No matter that it is widely considered one of the best American novels of the 20th century, or that the admirable characters are the ones who eschew racial hatred at great personal cost, or that the evildoers who embrace racial hatred receive well-deserved justice.

Today is the beginning of the 25th annual Banned Book Week, the American Library Association's celebration of the freedom to read. More than a book a day is challenged or banned in U.S. high schools and public libraries, some, like "To Kill a Mockingbird," for use of racially charged language, but most because of their depictions of sexuality or the use of profanity.

Regardless of the specific charge against a book, the underlying issue is almost always an offense to the reader's sense of cultural propriety. Although challengers often cite immorality in a piece of fiction as a reason for objecting to it, most books which come under fire are, in fact, intensely moral. Traditional values are not questioned at all in even the most troubling adolescent fiction. Good almost always trumps evil; characters endure trials, but they learn from them. What are questioned -- and often for legitimate reasons -- are the traditions and mores of a particular culture.Great books -- the ones that transcend time and place -- deal with the broader concerns of human nature. Human nature doesn't change. We all experience the universal emotions of happiness and sorrow, joy and grief, trust and betrayal. People have always searched for meaning, have needed love and acceptance and community, have wrestled with determining justice and mercy.

We still read, thousands of years after it was written, "The Odyssey," because we recognize ourselves in Telemachus as he struggles to establish his credentials as an adult. We know what Penelope is feeling when she cries herself to sleep with longing for her missing husband. We wince when Odysseus faces the dilemma of Scylla or Charybdis, not because we have ever made such a journey or understand all the nuances of ancient Greek life, but because we see ourselves in the story. The cultural references may mystify us, but we understand perfectly the humanity of the characters.

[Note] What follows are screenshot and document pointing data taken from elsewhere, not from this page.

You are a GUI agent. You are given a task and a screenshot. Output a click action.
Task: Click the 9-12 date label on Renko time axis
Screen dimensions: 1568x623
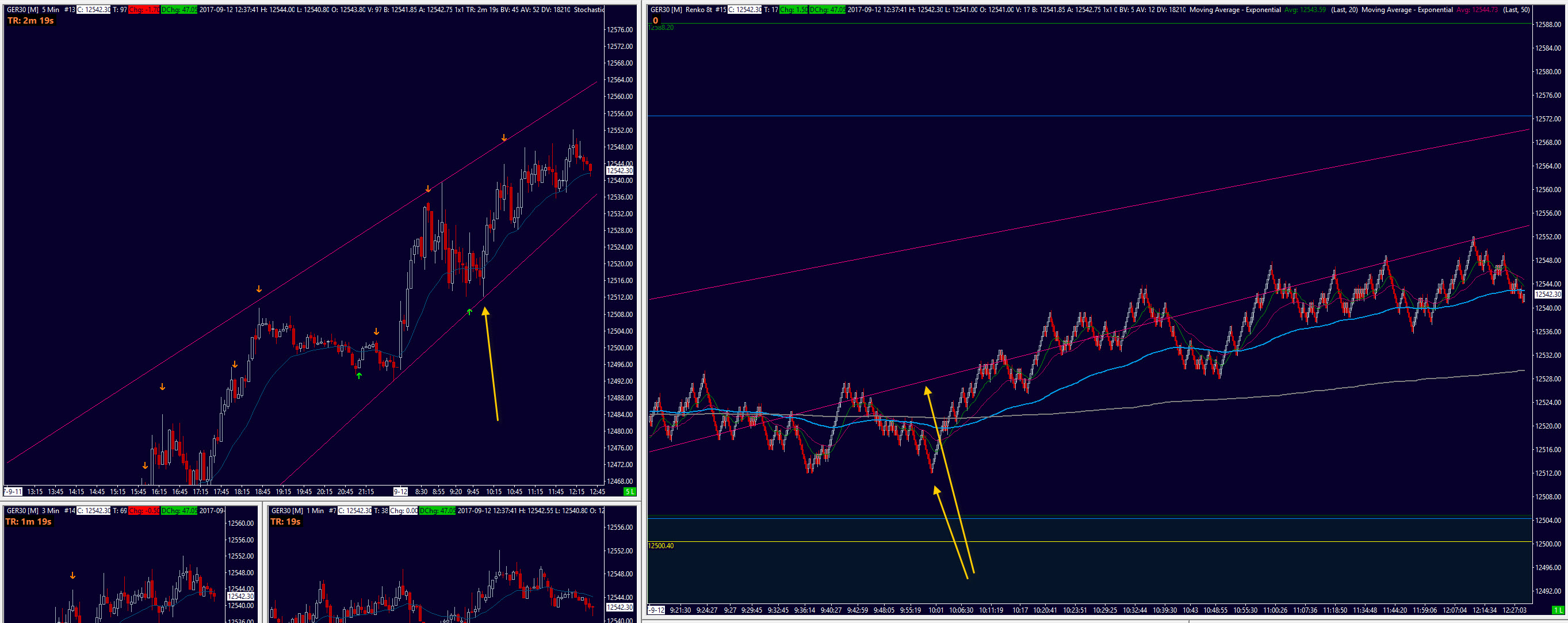click(x=656, y=610)
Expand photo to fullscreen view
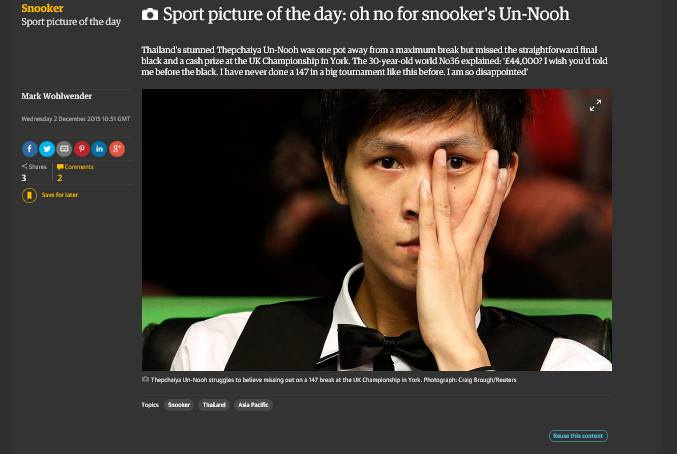 595,105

Books that slight this emphasis on the universals of human experience and focus instead on cultural peculiarities soon become dated. Human nature may not change, but cultures inevitably do. Despite the Bill O'Reillys trying to divide us into warring camps, cultures have always vibrated between the comfort of the familiar and the lure of the new.

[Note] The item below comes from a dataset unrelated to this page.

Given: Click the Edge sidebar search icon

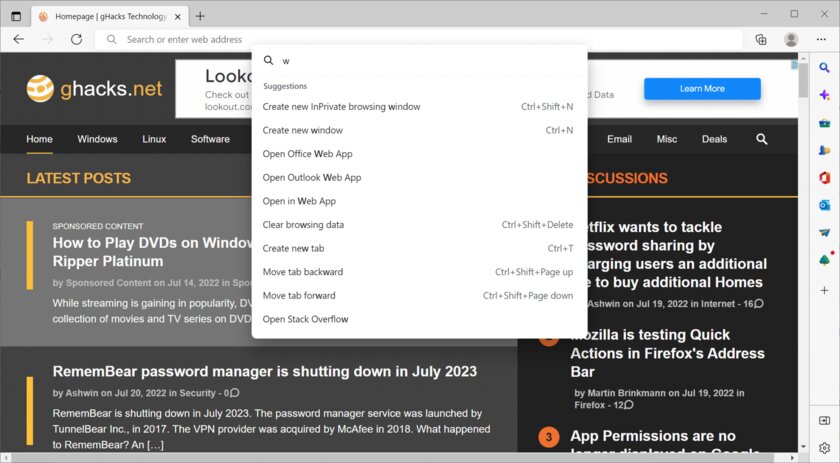Looking at the screenshot, I should pyautogui.click(x=824, y=68).
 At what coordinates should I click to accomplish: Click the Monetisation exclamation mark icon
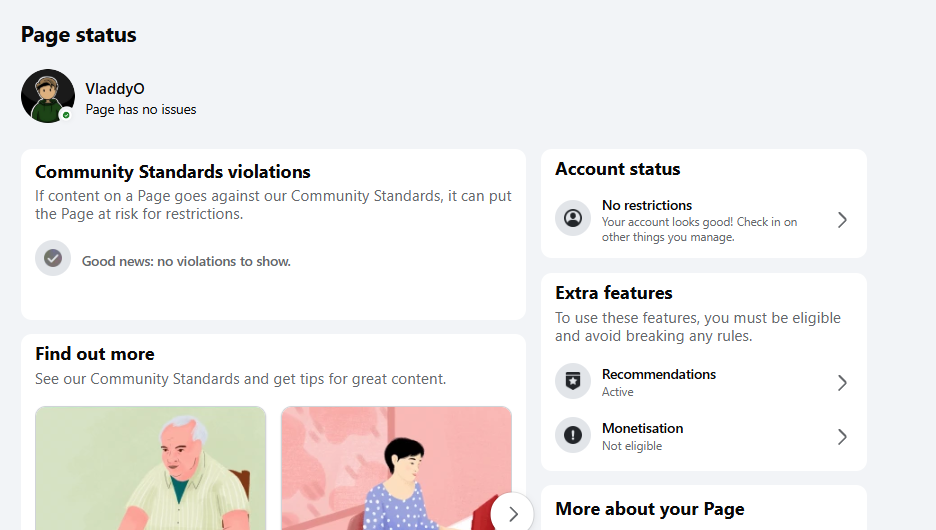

Our human nature reminds us that we are connected to each other, but our culture serves to narrow our sights into a more manageable tribe or group. It offers us a blueprint for survival and a clan to help ensure it -- but eventually economic, social, technological and scientific forces make the rules and ideas of any culture obsolete. As much as we might desire our traditions to remain the same, change always wins in the end. If it didn't, we would still live in caves, painting the walls and cursing the dark.

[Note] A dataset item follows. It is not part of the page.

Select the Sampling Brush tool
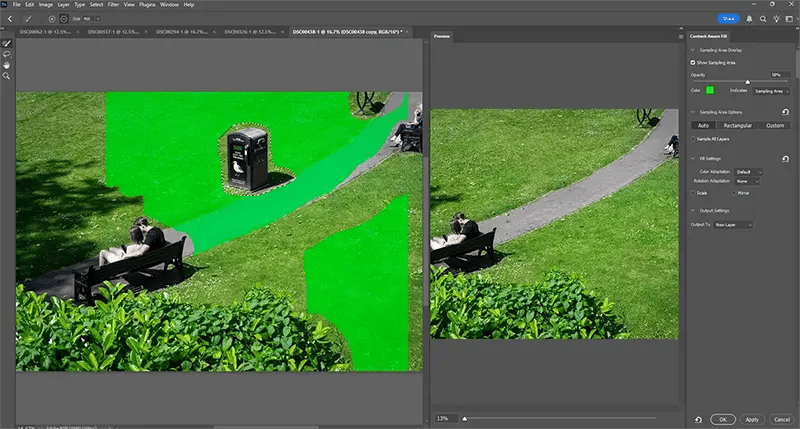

People who challenge books worry not only that their culture is slipping beyond their control, but they believe that books can have a pernicious effect on readers. As a writer and as a teacher, I certainly believe in the power of words to hurt or heal, but I also believe in the principle of free speech and the ability of people in a democracy to make informed decisions for themselves.

That's why I support Banned Book Week and will continue putting banned and challenged books on my reading list. Perhaps because their own lives -- their own youth culture -- is in constant flux, teenagers accept change more gracefully and seem less threatened than their parents by the cultural dissonance in books. For example, when I mentioned to my students that "To Kill a Mockingbird" was often challenged or banned, they were baffled.

"I can see why racial slurs are upsetting," one student said, "but that's how those characters thought and talked. It wouldn't ring true if they didn't. And besides that, the people who complained missed the point of the book completely."

Students who have the freedom to read and who have been encouraged to think critically don't miss the point. They can see through the temporal issues of culture to the eternal concerns of what it means to be human, and they discover their own humanity in the words of people close and far, known and unusual.